### CONSIGNE:
Pouvez-vous reprendre l’extrait sur le détournement des navires depuis « Vers minuit, entre » jusqu’à « et en conflit. » inclus, en remplaçant « minuit » par « midi » ?

### TEXTE EXTRAIT:
● ● ●

Certaines compagnies maritimes ont annoncé qu’elles envoient désormais leurs navires via la longue route du sud autour du continent africain pour le transport de marchandises entre l’Europe et l’Asie.

Vers minuit, entre le 22 et le 23 décembre, a eu lieu la première redirection d’un navire transportant des minerais en provenance du Sahara Occidental occupé et en conflit.

À ce moment-là, le vraquier Teal Bulker, qui naviguait vers l’est au nord de la Libye, a fait demi-tour. WSRW n’a jamais vu une manœuvre similaire et en déduit qu’elle doit être liée aux risques du transit par la Mer Rouge.

Le navire battant pavillon panaméen a quitté le port d’El Aaiún, en territoire occupé, le 16 décembre, avec du minerai de phosphate, et se dirigeait vers le canal de Suez. Après le demi-tour, il a changé sa destination pour Las Palmas, où son arrivée est estimée au 30 décembre.

● ● ●

### DONNÉES FOURNIES:
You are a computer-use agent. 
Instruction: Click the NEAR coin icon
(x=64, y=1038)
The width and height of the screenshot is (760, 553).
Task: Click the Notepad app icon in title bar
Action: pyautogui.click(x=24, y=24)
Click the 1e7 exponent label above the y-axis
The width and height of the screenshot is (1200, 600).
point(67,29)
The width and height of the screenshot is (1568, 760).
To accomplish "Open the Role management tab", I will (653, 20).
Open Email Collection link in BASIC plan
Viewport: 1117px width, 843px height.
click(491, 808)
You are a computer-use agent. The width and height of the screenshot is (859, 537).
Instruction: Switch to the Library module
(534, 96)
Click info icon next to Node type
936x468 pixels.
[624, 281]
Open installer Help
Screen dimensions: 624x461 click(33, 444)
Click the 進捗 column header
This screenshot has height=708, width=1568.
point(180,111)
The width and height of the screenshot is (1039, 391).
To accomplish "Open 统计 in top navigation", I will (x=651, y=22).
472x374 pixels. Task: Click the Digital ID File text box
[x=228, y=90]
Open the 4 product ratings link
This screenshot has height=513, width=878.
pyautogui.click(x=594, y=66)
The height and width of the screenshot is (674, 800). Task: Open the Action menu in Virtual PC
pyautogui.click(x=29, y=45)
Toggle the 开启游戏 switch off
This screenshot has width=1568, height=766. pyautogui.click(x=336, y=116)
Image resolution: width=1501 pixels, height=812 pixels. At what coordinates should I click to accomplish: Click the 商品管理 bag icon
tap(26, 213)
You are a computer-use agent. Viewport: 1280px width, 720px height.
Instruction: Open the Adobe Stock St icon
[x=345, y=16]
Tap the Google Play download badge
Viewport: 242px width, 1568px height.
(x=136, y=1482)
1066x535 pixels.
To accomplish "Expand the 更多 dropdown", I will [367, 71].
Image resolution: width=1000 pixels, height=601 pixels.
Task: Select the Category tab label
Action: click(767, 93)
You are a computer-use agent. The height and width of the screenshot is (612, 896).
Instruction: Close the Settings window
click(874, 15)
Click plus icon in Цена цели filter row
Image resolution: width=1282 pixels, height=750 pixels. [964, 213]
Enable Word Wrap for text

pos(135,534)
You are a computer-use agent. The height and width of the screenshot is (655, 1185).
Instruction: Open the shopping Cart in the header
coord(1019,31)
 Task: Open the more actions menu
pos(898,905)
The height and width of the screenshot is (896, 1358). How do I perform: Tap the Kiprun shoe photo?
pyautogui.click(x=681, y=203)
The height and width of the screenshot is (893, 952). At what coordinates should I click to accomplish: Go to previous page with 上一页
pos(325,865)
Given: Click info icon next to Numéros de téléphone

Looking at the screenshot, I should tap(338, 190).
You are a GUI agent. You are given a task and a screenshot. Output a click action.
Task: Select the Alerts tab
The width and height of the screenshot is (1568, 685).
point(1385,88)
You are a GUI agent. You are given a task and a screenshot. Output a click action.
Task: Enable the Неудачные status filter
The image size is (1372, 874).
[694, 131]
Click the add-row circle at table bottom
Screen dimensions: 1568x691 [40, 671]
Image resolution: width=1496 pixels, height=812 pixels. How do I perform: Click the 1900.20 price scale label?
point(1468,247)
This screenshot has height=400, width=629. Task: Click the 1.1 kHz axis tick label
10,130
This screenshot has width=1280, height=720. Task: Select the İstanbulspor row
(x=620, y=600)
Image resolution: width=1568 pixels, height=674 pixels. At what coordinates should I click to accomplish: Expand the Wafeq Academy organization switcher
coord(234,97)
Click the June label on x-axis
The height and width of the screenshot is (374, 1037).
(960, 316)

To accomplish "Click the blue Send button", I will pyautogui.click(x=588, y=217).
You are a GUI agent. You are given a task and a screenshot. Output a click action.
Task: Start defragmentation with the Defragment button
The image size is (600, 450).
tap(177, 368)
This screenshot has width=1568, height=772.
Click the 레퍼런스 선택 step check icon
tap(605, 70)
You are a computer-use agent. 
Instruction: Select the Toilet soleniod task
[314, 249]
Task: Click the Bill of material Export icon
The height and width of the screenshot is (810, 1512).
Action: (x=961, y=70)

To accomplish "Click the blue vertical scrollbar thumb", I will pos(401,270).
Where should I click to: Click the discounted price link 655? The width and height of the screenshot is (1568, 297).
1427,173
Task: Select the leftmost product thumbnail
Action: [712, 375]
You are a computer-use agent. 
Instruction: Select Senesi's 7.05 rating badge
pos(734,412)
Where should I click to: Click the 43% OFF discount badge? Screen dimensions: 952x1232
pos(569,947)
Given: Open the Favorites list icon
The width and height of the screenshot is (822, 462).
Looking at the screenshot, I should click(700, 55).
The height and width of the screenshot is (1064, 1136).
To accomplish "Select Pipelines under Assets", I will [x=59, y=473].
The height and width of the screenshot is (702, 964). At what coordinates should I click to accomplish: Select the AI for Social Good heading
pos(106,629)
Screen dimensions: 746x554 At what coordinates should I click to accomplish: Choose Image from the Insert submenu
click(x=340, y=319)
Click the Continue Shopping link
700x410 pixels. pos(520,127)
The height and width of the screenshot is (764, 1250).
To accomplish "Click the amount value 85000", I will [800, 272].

● ● ●

### RÉPONSE:
Vers midi, entre le 22 et le 23 décembre, a eu lieu la première redirection d’un navire transportant des minerais en provenance du Sahara Occidental occupé et en conflit.